Laut Gemeindepräsident Claus Ullmann und Tiefbau-Vorsteher Hansruedi Buff widerspreche der Antrag den kantonalen Vorschriften. Gerade die erwähnte Staubfreimachung stelle einen besonderen Vorteil dar. Daher hatte der Gemeinderat das Geschäft lediglich als Information angekündigt. «Wir können dazu heute keinen Entscheid fällen», sagte Ullmann mehrmals.

Sprecher aus dem Kreis der Unterzeichner sahen dies klar anders. Bis 2010 noch seien Strassen ohne Grundeigentümerbeiträge bezahlt worden, meinte jemand. «Es muss jetzt endlich Gerechtigkeit geschaffen werden», sagte ein anderer. Einzelne Redner verlangten, auf die Beiträge künftig zu verzichten. «Das kantonale Gesetz und unsere Gebühren- und Beitragsordnung lassen dies nicht zu», hielt der Gemeinderat dagegen. Ein weiterer Votant forderte, auf Strassensanierungen zu verzichten, solange in der strittigen Frage nicht Klarheit herrsche.

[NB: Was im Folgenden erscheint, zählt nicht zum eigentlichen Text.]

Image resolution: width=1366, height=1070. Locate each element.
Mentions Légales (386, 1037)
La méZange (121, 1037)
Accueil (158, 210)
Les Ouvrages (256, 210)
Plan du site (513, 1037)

Der Eschenzer Landarzt Heinz Spycher beantragte, die aus dem Jahr 2004 stammende Beitragsordnung der Gemeinde zu überarbeiten. Darin sollen die Bedingungen genau festgehalten werden, unter welchen die Gemeinde Eigentümer bei Erschliessungsprojekten finanziell in die Pflicht nehmen darf.

Mit Hin und Her zum Entscheid

Vorerst ohne Entscheid ging Claus Ullmann zum nächsten Traktandum «öffentliche WC-Anlage» über. Auf Intervention aus den Reihen der Stimmbürger, die schon zuvor mit einer Aufsichtsbeschwerde gedroht hatten, kehrte er nochmals zum Thema Perimeter zurück. Schliesslich entschied die Versammlung, dem Gemeinderat den Auftrag zu erteilen, die Beitragsordnung im Sinne des Antrags Spycher zu überarbeiten. Nebst Gemeinderatsmitgliedern sollen zwei Personen aus der Bevölkerung mitwirken. Auch das hat die Gemeindeversammlung auf Antrag aus dem Plenum entschieden. «Der Gemeinderat nimmt das Vorhaben im kommenden Jahr an die Hand», sagte Präsident Ullmann.

Zu guter Letzt kamen die weiteren Traktanden zur Sprache. Von einer öffentlichen WC-Anlage beim Bahnhof, an der sich die Gemeinde mit rund 75 000 Franken zu beteiligen hätte, wollte die Mehrheit nichts wissen. Mit deutlichem Mehr wandelte die Versammlung die bisher jährlich wiederkehrende Gebühr fürs Einwassern von Booten in eine einmalige Gebühr um.